YS II:46 STHIRA-SUKHAM ASANAM
Patanjali, an ancient sage who wrote the Sutras over 5000 years ago.
The Yoga Sutras of Patanjali is the oldest textbook of the Yoga school. It is four chapters of approx. 200 verses teaching us how to attain Yoga (union with our Divine Nature).
1. Chapter 1 deals with the nature and aims of Samadhi.
2. Chapter 2 deals with Kriya Yoga and explains the means of attaining Samadhi. (Kriya Yoga is Tapa-svadhyaya-Ishvara-pranidhanani = Discipline (training of the senses for self discipline and purificaion), Self Study, Surrender to God.
3. The third chapter gives an account of supernatural powers that can be attained through Yoga practice and Samadhi.

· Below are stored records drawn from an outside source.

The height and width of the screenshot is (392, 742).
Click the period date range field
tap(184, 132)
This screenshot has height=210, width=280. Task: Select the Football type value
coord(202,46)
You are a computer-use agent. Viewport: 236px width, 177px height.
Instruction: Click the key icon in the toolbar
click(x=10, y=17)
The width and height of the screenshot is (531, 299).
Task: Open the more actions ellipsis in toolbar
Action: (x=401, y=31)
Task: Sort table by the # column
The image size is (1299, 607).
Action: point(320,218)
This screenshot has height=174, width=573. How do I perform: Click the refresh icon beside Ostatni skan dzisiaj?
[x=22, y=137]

4. The fourth chapter deals with psychological analysis and the nature of liberation through samadhi.
YS II:46 STHIRA-SUKHAM ASANAM
Sthira: stead, stable
Sukham: easy, firm, and pleasant
Posture is that which is steady, stable, and firm as well as easy and pleasant.
In our practice this means we seek for the balance between effort and ease.

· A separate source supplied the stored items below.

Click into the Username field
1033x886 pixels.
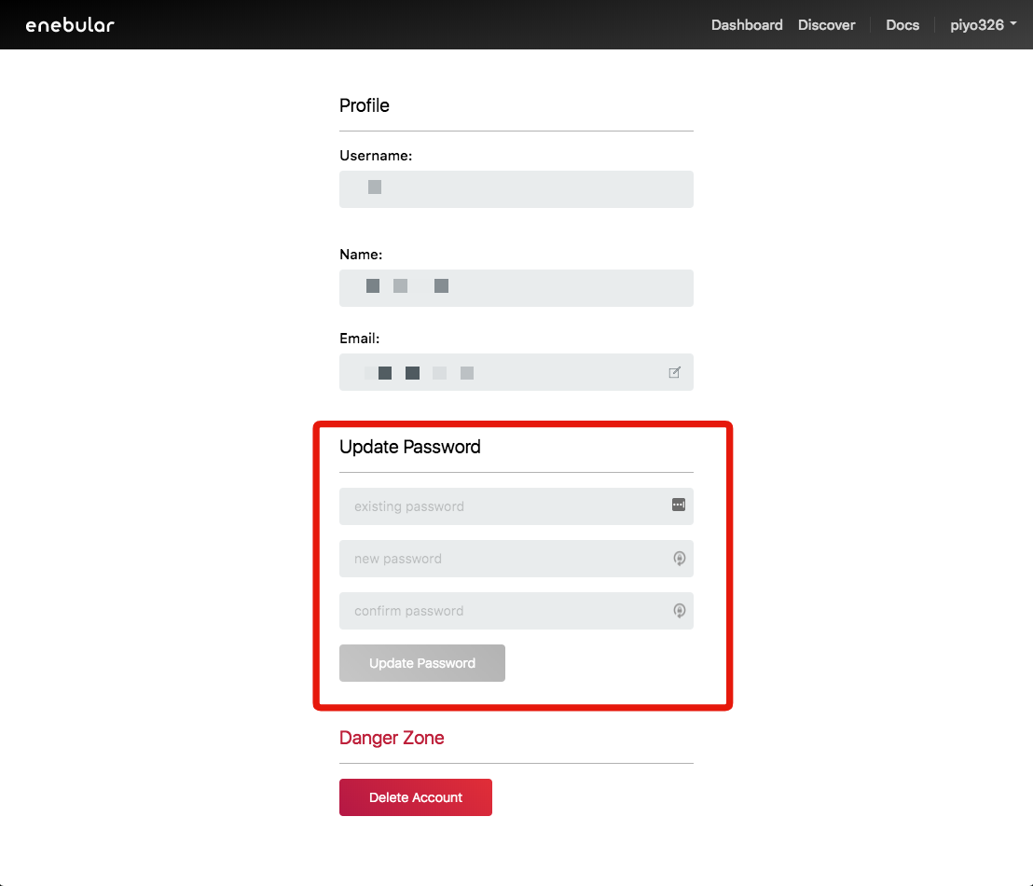pos(516,189)
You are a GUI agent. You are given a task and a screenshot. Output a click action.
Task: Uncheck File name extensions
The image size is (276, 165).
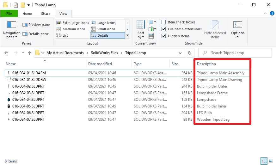click(x=164, y=29)
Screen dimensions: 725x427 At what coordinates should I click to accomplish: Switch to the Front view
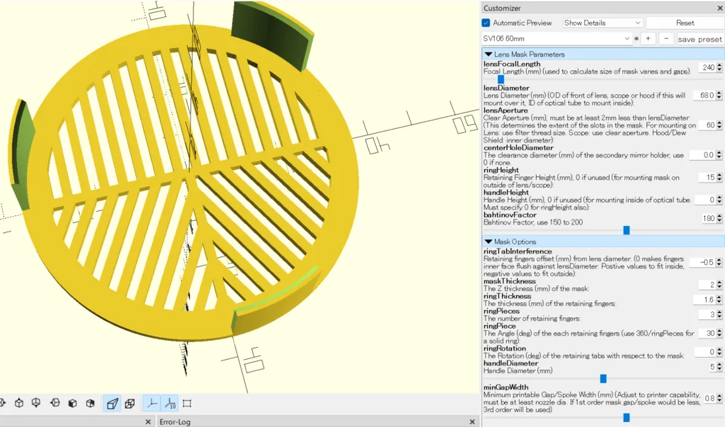click(x=72, y=404)
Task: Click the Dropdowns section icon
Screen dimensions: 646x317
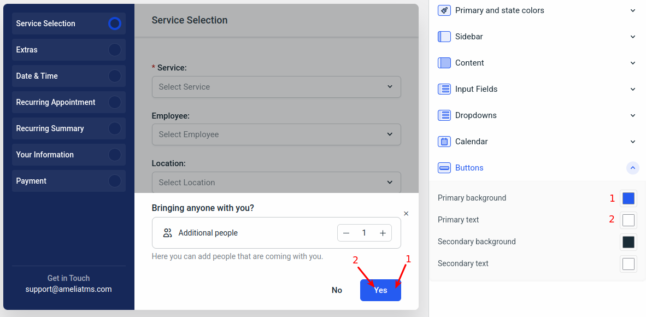Action: coord(444,115)
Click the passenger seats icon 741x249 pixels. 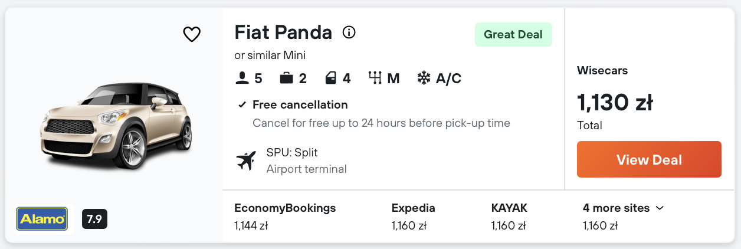pyautogui.click(x=241, y=78)
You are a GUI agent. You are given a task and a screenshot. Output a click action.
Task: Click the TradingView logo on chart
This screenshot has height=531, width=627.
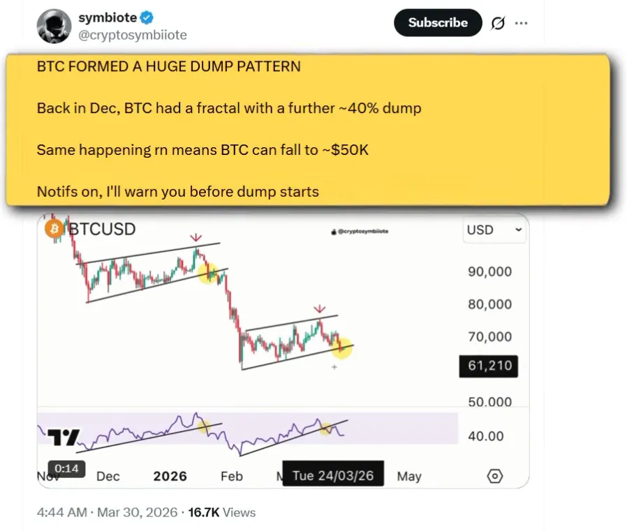coord(63,437)
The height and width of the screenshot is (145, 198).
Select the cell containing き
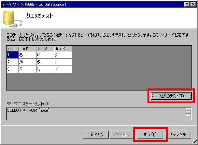coord(45,62)
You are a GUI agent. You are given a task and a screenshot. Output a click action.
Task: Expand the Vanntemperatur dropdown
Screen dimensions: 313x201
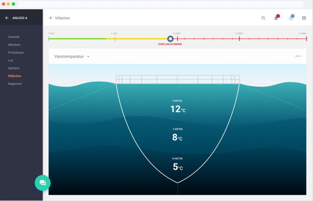[88, 56]

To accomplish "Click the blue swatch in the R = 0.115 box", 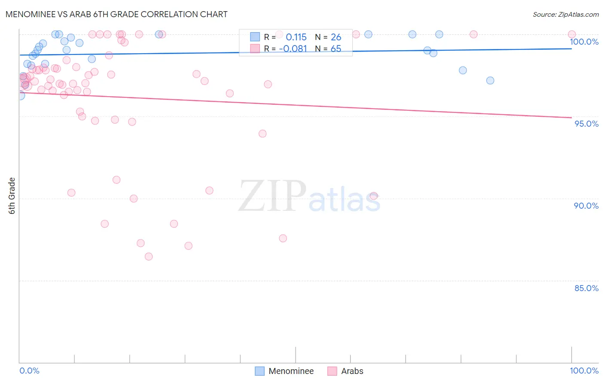I will click(x=255, y=37).
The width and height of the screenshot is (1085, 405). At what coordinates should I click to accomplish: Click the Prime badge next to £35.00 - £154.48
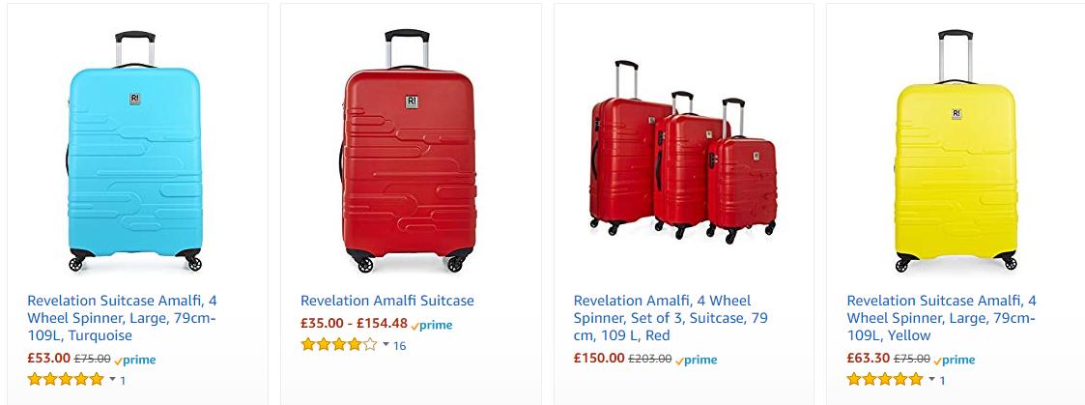tap(431, 326)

We compliment the qualities of engagement with letting go. We find a balance between tension and relaxation, a balance between effort and ease that feels delicious and challenging at the same time. Sthira and sukha form a state of equilibrium (satva) that is without agitation (rajas) or inertia (tamas).

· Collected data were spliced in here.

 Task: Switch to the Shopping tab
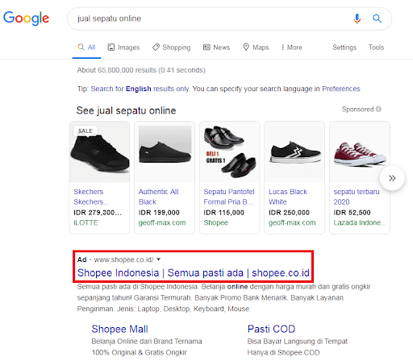171,48
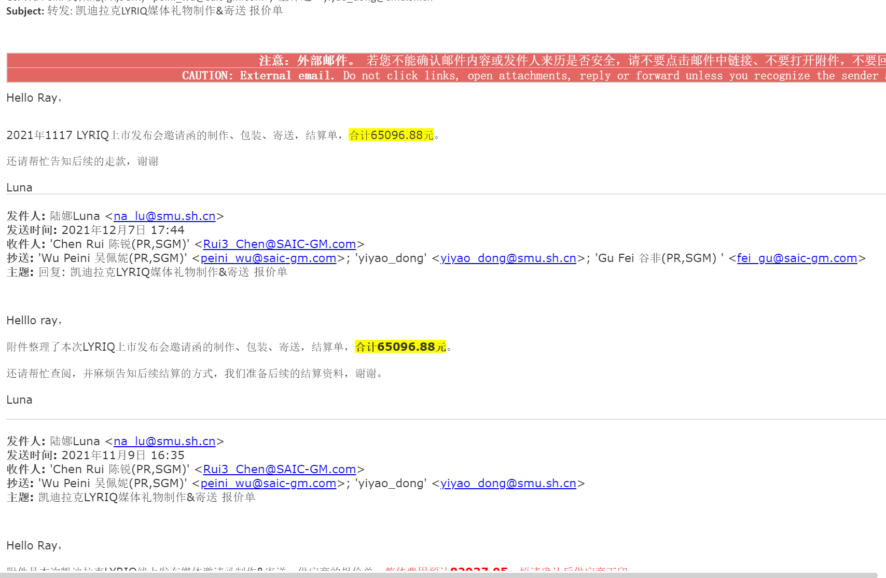Open Rui3_Chen@SAIC-GM.com link in November 9 header

coord(279,470)
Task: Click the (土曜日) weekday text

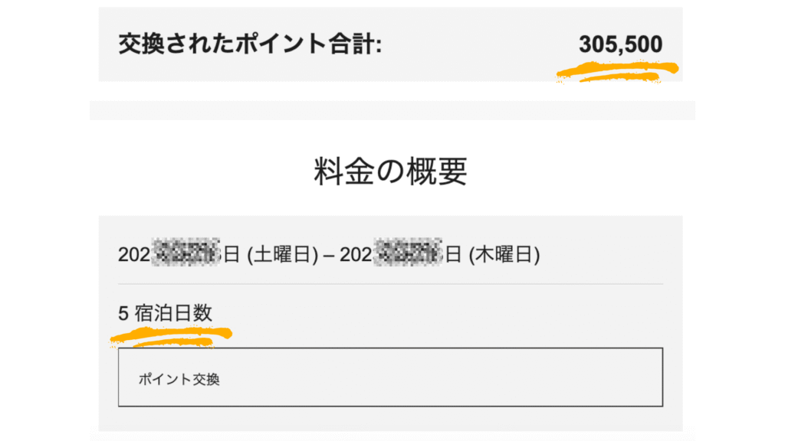Action: tap(283, 254)
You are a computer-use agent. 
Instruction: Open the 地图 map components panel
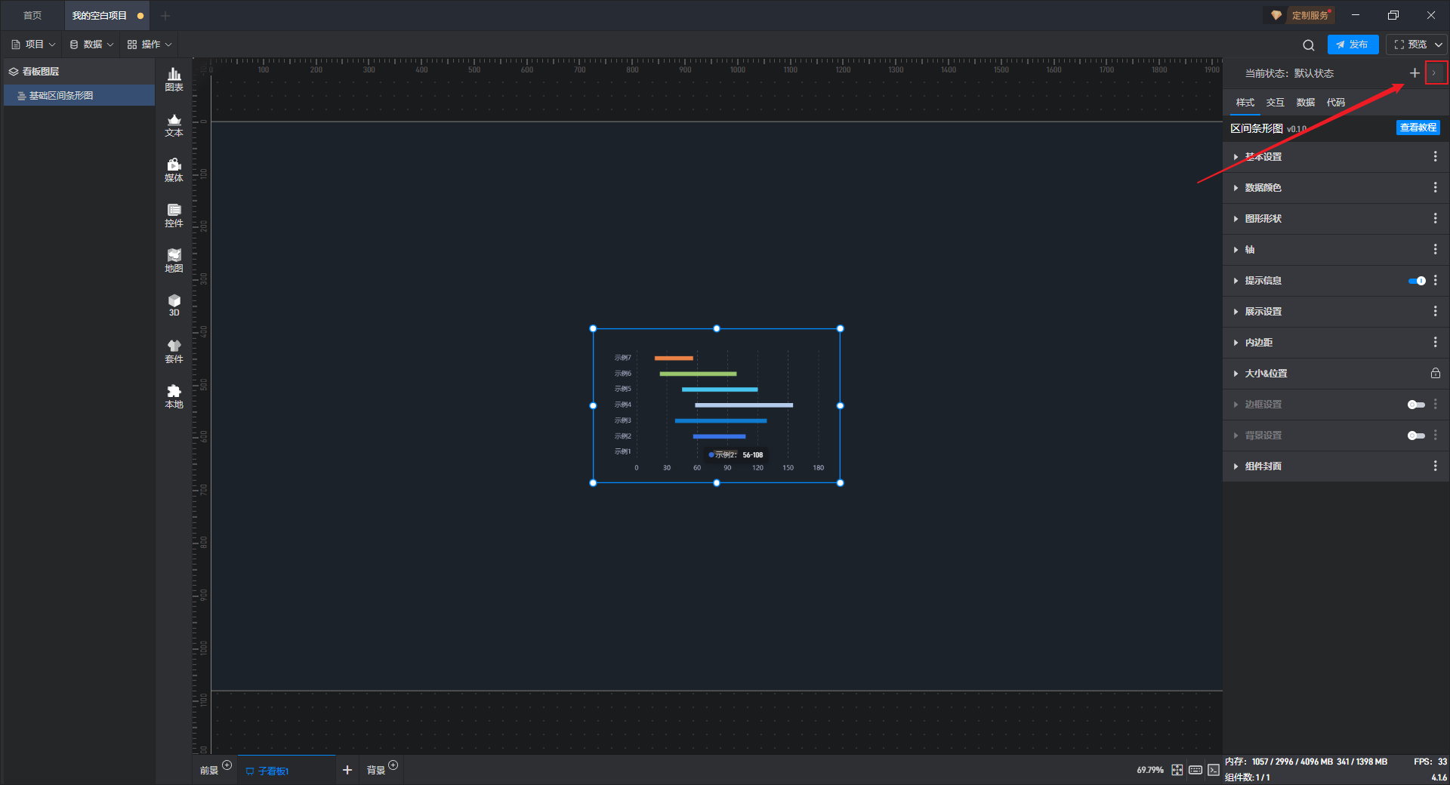click(x=174, y=260)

It is attention without tension.
Most students will need to emphasize one or another of these qualities, depending their personality type. Over-achievers need reminders to relax and enjoy the experience. Those who tend to be lethargic or half-hearted need encouragement to work at their edge. Those who lack focus need reminders to stay present. Students with limitations need support in creating modifications and working at a gentle level that’s still challenging.
Yoga does not impose a form upon us, but allows us to discover our Self through a form. In life, asana firmly settles us because of these two complementary qualities: firmness in directing our actions and softness in expressing them.
Off the mat I have learned to apply Sthira Sukham to many areas of my life. Firmness in rules and discipline with my daughter, softness in how I impose them on her. Firmness in my direction and goals, softness to flow with natural occurrence of life. Firmness in how I run my business, softness because my business is dealing with people and that requires compassion and understanding. Firmness in keeping with a busy schedule, softness to allow myself time to “rest and digest”.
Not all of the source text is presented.